== DATA TO USE ==
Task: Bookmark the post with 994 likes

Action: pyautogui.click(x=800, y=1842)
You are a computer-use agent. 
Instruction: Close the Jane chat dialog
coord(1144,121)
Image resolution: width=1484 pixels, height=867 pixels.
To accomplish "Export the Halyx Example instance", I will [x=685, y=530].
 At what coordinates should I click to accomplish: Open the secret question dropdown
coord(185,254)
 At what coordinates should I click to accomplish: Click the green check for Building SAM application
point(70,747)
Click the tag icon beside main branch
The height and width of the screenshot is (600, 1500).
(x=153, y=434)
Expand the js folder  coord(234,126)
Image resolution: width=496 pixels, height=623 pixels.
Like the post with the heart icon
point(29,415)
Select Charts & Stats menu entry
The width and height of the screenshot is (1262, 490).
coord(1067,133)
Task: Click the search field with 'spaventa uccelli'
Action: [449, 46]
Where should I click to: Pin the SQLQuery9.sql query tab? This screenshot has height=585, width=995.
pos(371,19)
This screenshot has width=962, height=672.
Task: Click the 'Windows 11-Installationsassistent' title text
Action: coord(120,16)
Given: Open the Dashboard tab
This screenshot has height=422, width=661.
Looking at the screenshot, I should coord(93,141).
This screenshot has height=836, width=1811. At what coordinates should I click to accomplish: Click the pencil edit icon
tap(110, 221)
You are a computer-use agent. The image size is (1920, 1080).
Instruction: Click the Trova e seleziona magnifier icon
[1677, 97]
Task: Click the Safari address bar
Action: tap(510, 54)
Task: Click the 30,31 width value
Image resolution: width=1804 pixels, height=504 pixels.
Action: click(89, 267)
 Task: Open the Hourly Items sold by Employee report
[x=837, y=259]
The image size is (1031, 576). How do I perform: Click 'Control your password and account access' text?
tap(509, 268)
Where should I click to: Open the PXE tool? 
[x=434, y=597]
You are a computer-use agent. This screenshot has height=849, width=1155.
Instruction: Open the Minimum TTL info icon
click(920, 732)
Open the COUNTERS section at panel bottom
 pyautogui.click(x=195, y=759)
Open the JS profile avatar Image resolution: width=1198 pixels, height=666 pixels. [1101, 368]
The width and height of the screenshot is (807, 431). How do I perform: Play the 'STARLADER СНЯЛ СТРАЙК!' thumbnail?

== PROBLEM TO SOLVE ==
Say how many lines of the data above include the word "computer", and add nothing further.

== EXPECTED ANSWER ==
3